PawPaw will be proud to show it to them. Leastways, the Gulf of Mexico, which is within striking distance of a weekend jaunt. Drive down on Friday, come back on Sunday, it's workable. I like going to the shore once a year or so, to recharge the batteries and see what's cracking down on the coast. The recovery from Katrina continues on the Mississippi and Alabama coast, slowly. I don't know if you can see progress every day, but you can certainly see progress on a yearly jaunt.

Of course, there's seafood and Milady will probably take a chance in one of the casinos. Pawpaw likes to sit and ponder life while listening to the waves. The tinkling of ice in a glass, the darkness on the water and the sound of a rising tide help me to recover from the stress of daily life.

PawPaw hisself is generally of the opinion that when life crawled up out of the ocean and lay gasping on the beach, the more intelligent of those life forms took a minute to catch their breath in new lungs, then immediately headed inland. Those forms of lesser intelligence stayed at the waters edge, and you can see their descendants still there today.

Still, a trip to the beach is educational and relaxing. We'll have to schedule something for late May or early June. I've asked Milady to give me a list of weekends when she'll be available. She has told me that she'll have it by later this afternoon.

Sunday, April 01, 2007

Daddy's Guns - V

I was surprised to see this rifle in my Dad's closet. I remember this gun from my youth, but I never remember it in attachment with my father. I remember this gun hanging in my grandfathers shop, just above the reach of young boys.



The Benjamin Pellet Rifle. As common as dirt in Louisiana during the '.50s and '60s, a boy knew he had moved up in the world when he wore out his first BB gun and stepped up to a pellet rifle. Every kid on the block had one of these, either in Sheridan, Daisy, Crossman, or Benjamin configuration.

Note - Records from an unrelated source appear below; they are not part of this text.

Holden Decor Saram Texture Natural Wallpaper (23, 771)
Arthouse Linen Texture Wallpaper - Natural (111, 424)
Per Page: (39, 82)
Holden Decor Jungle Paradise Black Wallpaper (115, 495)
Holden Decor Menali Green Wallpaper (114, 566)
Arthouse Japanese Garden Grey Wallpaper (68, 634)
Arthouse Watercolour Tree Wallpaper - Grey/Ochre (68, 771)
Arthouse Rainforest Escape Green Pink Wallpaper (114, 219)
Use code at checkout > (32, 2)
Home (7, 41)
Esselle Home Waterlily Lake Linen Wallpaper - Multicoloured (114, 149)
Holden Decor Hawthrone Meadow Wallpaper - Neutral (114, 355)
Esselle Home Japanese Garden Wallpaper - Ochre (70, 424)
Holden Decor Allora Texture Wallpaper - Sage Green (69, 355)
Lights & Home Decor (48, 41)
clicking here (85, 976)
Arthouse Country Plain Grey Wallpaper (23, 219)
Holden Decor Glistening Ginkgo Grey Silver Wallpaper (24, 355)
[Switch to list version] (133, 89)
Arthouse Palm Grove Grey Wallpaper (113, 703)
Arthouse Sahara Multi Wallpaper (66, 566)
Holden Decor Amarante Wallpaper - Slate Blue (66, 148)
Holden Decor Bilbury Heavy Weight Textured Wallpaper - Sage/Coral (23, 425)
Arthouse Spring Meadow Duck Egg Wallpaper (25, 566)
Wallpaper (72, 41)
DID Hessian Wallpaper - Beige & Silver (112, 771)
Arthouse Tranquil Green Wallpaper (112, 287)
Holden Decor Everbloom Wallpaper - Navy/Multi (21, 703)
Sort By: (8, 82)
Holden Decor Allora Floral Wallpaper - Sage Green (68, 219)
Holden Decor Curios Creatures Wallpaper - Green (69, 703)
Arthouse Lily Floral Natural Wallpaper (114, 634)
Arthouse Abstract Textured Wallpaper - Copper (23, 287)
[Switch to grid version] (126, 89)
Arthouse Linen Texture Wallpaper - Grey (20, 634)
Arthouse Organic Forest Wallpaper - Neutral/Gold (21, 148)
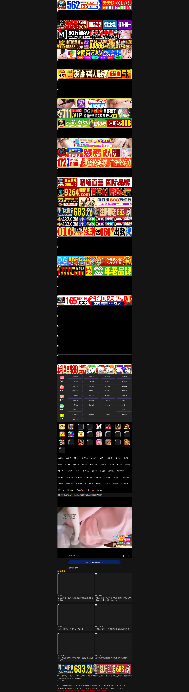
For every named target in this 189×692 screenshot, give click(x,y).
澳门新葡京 (120, 471)
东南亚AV (124, 386)
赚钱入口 (99, 490)
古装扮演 (75, 395)
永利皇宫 (79, 477)
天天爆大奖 (69, 484)
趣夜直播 (94, 471)
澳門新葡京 (69, 477)
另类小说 (75, 419)
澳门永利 (93, 458)
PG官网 (68, 458)
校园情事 (91, 414)
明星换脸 (91, 400)
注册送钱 (109, 458)
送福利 (126, 458)
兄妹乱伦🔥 (80, 490)
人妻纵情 (107, 414)
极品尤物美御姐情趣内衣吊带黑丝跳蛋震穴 (111, 658)
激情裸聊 (107, 477)
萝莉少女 (124, 377)
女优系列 (91, 395)
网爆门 (124, 405)
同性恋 (124, 410)
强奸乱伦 (91, 377)
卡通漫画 (75, 405)
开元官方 (60, 484)
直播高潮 (103, 464)
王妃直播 (69, 471)
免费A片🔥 (70, 490)
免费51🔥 (116, 477)
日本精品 (91, 381)
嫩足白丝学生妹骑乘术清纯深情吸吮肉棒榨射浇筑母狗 (76, 599)
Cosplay (107, 381)
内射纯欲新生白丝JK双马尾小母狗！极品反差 (112, 629)
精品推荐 (75, 377)
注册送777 (118, 458)
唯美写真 (107, 405)
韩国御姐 (91, 386)
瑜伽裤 (108, 400)
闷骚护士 (124, 400)
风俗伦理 (124, 414)
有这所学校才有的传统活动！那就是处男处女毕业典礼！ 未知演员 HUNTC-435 (113, 599)
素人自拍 (124, 381)
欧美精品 (107, 377)
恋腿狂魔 (124, 395)
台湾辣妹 (75, 386)
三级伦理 (75, 381)
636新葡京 (98, 477)
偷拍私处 (86, 471)
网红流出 (107, 391)
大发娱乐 (60, 477)
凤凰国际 (84, 464)
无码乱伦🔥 (125, 477)
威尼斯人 (60, 458)
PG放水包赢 (94, 464)
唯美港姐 (107, 386)
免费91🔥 (61, 490)
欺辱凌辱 (75, 391)
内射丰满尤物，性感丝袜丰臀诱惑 (70, 629)
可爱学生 (107, 395)
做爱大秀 (107, 484)
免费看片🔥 (88, 477)
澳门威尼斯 (124, 484)
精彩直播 (111, 464)
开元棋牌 (76, 458)
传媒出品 (75, 410)
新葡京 (60, 464)
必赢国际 (76, 464)
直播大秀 (115, 484)
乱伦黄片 (77, 471)
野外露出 (124, 391)
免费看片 (98, 484)
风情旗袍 (75, 400)
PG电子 (101, 458)
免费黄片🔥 (90, 490)
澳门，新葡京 (89, 484)
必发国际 (111, 471)
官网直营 (85, 458)
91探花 (91, 391)
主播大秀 (60, 471)
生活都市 (75, 414)
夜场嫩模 (103, 471)
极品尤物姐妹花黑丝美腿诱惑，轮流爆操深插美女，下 (76, 659)
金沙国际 (79, 484)
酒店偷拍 (127, 464)
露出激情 (91, 405)
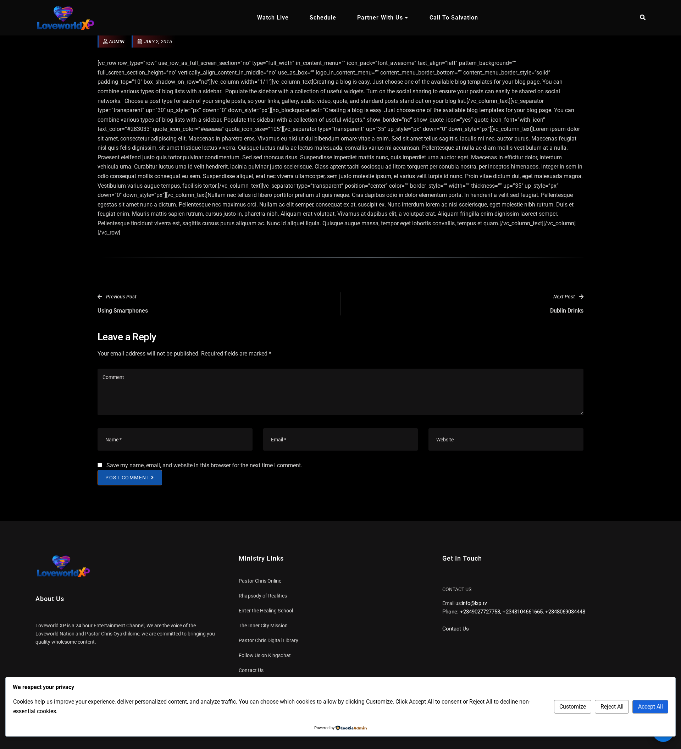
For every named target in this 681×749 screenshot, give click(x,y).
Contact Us (251, 670)
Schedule (323, 17)
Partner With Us (380, 17)
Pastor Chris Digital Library (268, 640)
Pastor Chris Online (260, 581)
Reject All (612, 706)
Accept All (650, 706)
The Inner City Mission (263, 625)
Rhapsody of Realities (263, 596)
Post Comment (127, 477)
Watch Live (273, 17)
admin (116, 41)
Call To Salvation (454, 17)
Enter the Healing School (266, 610)
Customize (572, 706)
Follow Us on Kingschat (264, 655)
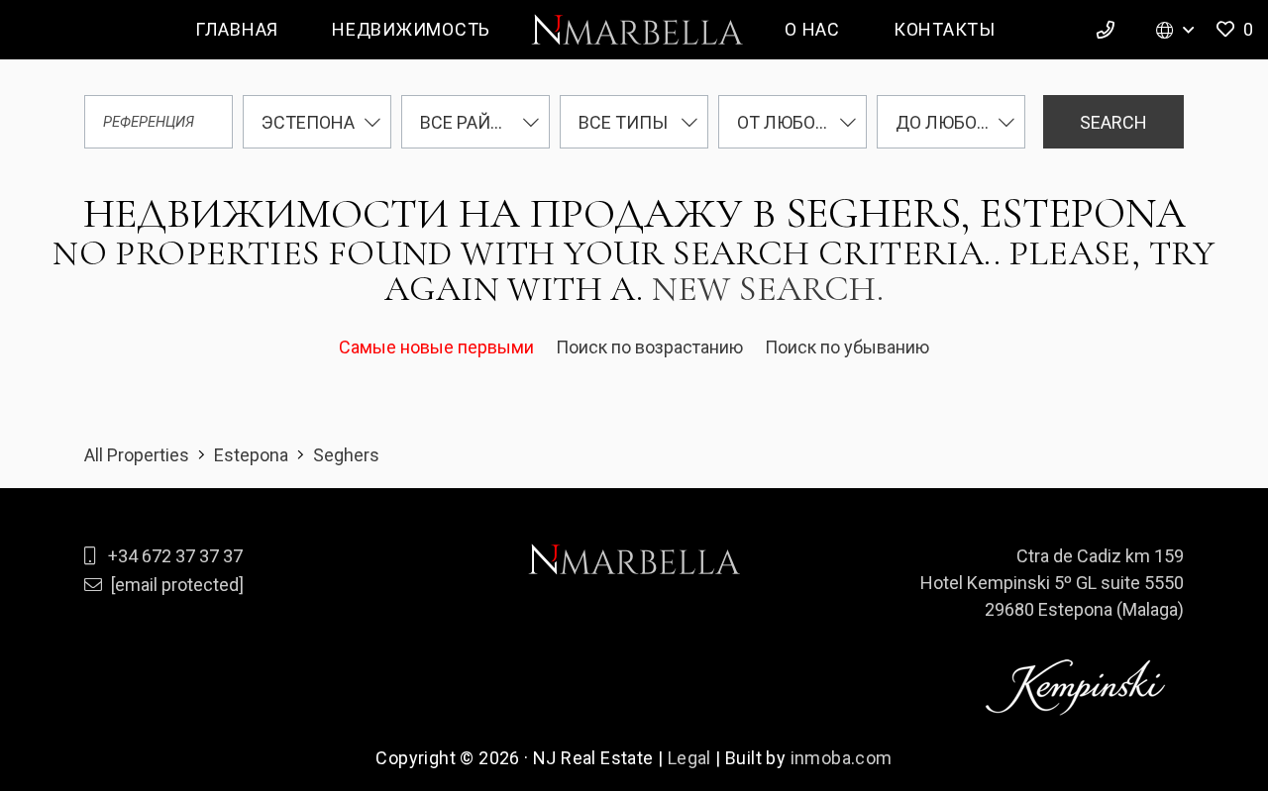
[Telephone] (1108, 29)
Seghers (346, 455)
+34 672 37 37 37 (175, 555)
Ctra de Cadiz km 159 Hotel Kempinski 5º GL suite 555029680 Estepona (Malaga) (1052, 582)
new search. (768, 288)
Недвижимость (411, 29)
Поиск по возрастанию (651, 347)
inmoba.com (842, 757)
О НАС (812, 29)
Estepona (251, 455)
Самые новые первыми (438, 347)
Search (1113, 122)
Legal (689, 757)
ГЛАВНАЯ (236, 29)
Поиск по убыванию (847, 347)
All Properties (136, 455)
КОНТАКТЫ (945, 29)
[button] (1233, 29)
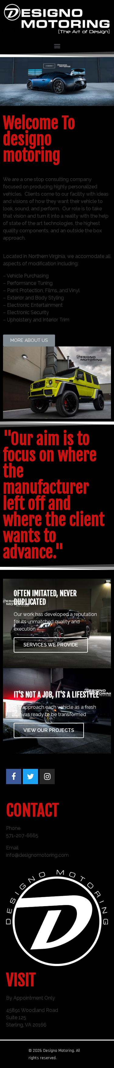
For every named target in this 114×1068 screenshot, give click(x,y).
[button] (29, 340)
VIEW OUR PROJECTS (48, 730)
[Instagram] (47, 776)
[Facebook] (13, 776)
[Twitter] (30, 776)
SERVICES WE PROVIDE (50, 645)
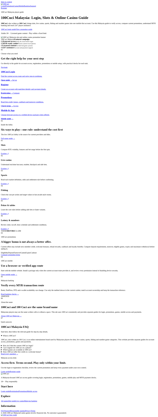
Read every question (9, 354)
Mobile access (32, 391)
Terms (33, 411)
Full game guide (8, 138)
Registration (14, 391)
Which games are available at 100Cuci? (17, 350)
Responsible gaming (17, 411)
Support (33, 6)
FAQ (3, 411)
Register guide (15, 372)
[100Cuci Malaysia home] (5, 4)
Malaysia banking (30, 401)
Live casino (20, 401)
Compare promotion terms (10, 255)
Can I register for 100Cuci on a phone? (17, 348)
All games (4, 401)
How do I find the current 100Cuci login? (18, 346)
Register (4, 8)
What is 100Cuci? (9, 336)
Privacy (28, 411)
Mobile (21, 6)
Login (3, 6)
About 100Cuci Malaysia (11, 316)
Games (16, 6)
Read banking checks (10, 294)
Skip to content (6, 2)
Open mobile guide (9, 274)
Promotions (9, 6)
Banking (27, 6)
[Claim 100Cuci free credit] (9, 415)
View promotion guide (24, 29)
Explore (5, 154)
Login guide (5, 372)
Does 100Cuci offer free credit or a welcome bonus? (22, 352)
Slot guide (12, 401)
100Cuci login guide (8, 29)
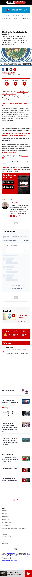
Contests (15, 18)
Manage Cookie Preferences (9, 560)
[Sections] (3, 2)
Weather (8, 16)
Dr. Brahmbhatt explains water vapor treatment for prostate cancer (10, 459)
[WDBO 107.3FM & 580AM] (16, 2)
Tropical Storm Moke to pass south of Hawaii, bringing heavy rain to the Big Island (10, 441)
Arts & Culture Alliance (9, 94)
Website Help (5, 543)
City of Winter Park (22, 92)
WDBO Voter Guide (8, 390)
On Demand (23, 16)
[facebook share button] (3, 69)
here (6, 162)
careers (27, 557)
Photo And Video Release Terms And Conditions (14, 528)
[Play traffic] (24, 84)
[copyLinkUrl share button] (14, 69)
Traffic (13, 16)
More (26, 18)
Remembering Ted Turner (10, 469)
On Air (17, 16)
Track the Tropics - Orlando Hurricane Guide (10, 401)
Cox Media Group (11, 553)
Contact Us (4, 510)
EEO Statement (5, 519)
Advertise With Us (6, 536)
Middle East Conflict (6, 18)
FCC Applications (6, 525)
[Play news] (7, 84)
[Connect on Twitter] (16, 216)
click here (16, 169)
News (3, 16)
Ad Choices (14, 557)
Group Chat (21, 18)
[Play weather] (15, 84)
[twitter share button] (7, 69)
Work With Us (5, 513)
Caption (27, 64)
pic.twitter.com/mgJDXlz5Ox (9, 152)
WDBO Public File (6, 522)
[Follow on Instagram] (19, 216)
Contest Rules (5, 516)
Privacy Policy (14, 555)
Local (3, 29)
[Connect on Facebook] (14, 216)
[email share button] (11, 69)
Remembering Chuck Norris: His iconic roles (9, 480)
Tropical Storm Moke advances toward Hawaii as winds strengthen (9, 414)
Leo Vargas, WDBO (9, 73)
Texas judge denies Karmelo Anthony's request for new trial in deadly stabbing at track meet (9, 427)
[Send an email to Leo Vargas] (11, 216)
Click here (5, 167)
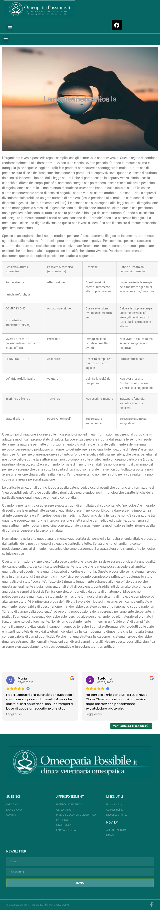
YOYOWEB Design (59, 904)
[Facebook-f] (151, 904)
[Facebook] (117, 25)
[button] (9, 27)
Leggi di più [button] (14, 714)
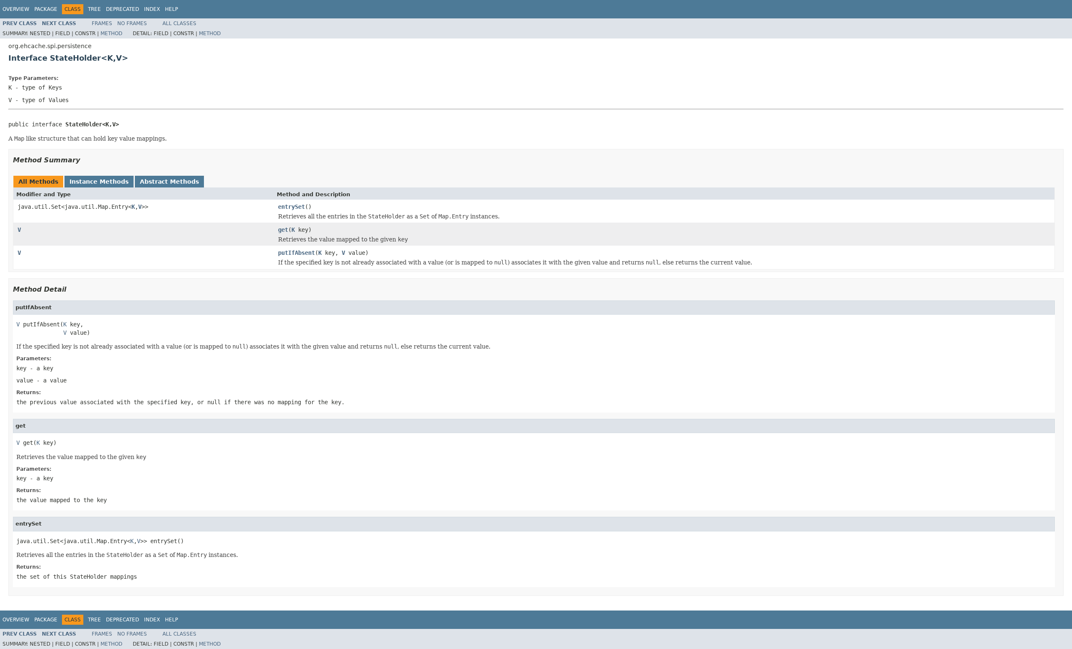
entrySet (291, 206)
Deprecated (122, 9)
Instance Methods (99, 181)
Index (152, 9)
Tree (94, 9)
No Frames (132, 23)
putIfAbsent (296, 252)
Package (45, 9)
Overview (16, 9)
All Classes (179, 23)
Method (111, 33)
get (283, 229)
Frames (102, 23)
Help (171, 9)
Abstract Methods (169, 181)
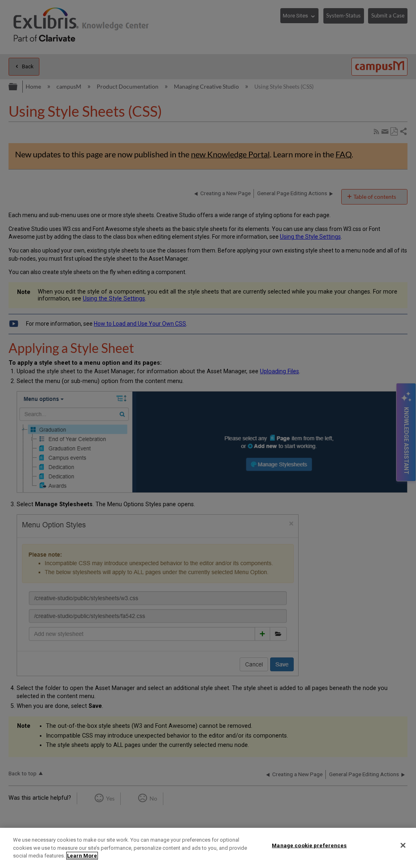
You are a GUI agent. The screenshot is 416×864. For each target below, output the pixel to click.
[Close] (403, 845)
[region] (208, 846)
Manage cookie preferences (309, 845)
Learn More (82, 856)
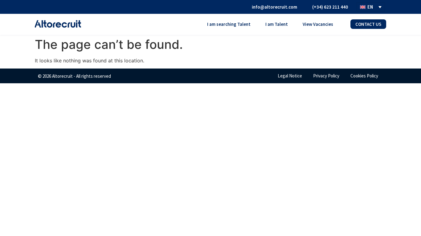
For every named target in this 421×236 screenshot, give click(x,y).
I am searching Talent (229, 24)
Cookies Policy (364, 76)
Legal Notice (290, 76)
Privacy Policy (326, 76)
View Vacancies (318, 24)
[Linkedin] (233, 6)
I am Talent (276, 24)
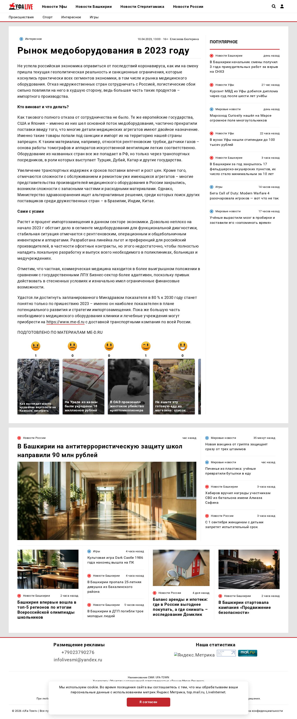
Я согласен (148, 702)
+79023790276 (78, 652)
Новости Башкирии (228, 55)
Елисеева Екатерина (184, 39)
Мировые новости (228, 109)
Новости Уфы (224, 84)
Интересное (33, 38)
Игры (219, 187)
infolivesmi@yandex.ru (78, 659)
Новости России (34, 437)
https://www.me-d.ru (66, 322)
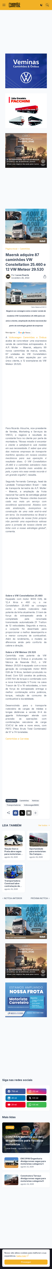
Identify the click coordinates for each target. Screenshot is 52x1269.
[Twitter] (22, 813)
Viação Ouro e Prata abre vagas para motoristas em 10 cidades (12, 851)
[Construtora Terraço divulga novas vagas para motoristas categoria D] (11, 1180)
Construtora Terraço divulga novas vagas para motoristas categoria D (33, 1178)
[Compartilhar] (43, 276)
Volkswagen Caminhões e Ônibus (28, 337)
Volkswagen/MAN (31, 805)
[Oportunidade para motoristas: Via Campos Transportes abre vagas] (38, 839)
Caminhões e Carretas (17, 738)
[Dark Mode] (41, 4)
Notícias (35, 801)
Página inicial (11, 249)
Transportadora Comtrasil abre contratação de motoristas (12, 884)
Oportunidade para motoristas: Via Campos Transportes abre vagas (38, 851)
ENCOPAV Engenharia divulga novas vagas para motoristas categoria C (33, 1161)
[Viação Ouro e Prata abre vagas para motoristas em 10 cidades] (13, 839)
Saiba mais (21, 1256)
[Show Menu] (4, 4)
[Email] (29, 813)
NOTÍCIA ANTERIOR (13, 898)
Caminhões (25, 249)
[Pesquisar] (47, 4)
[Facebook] (15, 813)
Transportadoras (14, 805)
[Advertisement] (26, 31)
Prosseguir (26, 1262)
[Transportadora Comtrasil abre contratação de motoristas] (13, 871)
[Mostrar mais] (35, 813)
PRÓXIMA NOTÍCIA (39, 898)
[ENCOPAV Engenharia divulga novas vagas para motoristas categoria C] (11, 1162)
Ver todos (42, 825)
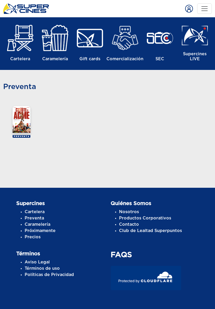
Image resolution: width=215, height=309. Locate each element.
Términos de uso (42, 268)
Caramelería (37, 224)
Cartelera (35, 212)
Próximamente (40, 231)
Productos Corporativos (145, 218)
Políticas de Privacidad (49, 275)
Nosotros (129, 212)
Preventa (34, 218)
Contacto (129, 224)
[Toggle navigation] (204, 8)
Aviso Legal (37, 262)
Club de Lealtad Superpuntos (150, 231)
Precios (33, 237)
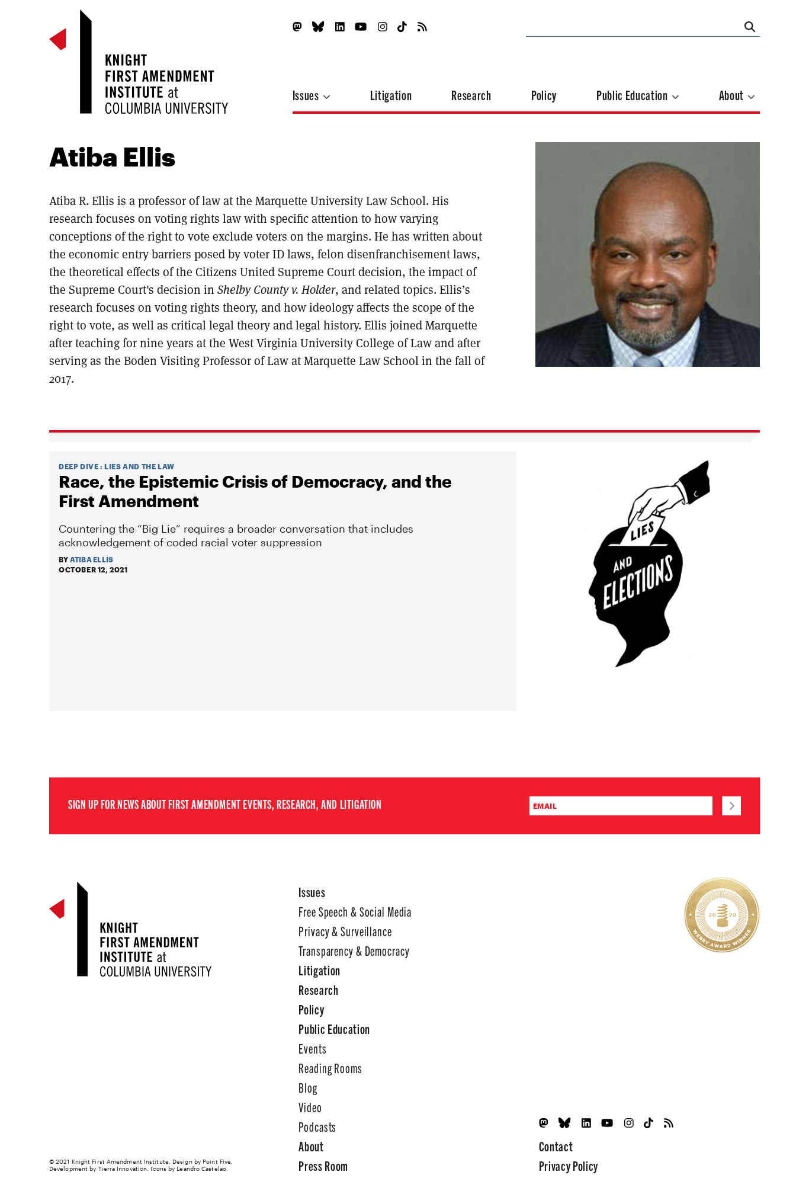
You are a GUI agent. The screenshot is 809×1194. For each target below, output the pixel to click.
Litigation (391, 95)
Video (310, 1107)
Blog (307, 1087)
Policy (544, 95)
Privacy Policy (568, 1165)
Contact (556, 1146)
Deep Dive (78, 466)
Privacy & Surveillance (344, 931)
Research (471, 95)
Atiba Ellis (92, 559)
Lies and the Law (139, 466)
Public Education (633, 95)
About (732, 95)
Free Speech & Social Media (355, 911)
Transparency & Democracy (353, 950)
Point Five (217, 1161)
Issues (307, 95)
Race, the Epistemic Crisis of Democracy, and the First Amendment (255, 491)
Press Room (323, 1165)
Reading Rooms (330, 1067)
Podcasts (317, 1126)
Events (312, 1048)
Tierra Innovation (122, 1168)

You can still buy a Benjamin rifle today, not much changed from the example that hung in my grandaddy's shop. Airgun depot has them. The ones they sell today are steel.



This one is made of brass. Solid brass. Whether or not any rifling still exists in the barrel is up for grabs, and I haven't shined a light down the bore. I can say with some certainty that a cleaning rod has never gone down the barrel, so there may be rifling remaining in that soft, brass barrel.

The pump mechanism doesn't work, but there is a leather washer in there that is probably cracked and allowing the air system to leak. Those leather washers were a common failure if you neglected to oil the air system. As I recall, it was an easy fix. I'll take this one to the gunsmiths in a week or so and see if we can get it working. My brother has claimed this rifle, but he won't be able to pick it up until summer. Heh-heh! I'll see if I can get it working. I was never allowed to touch it as a boy.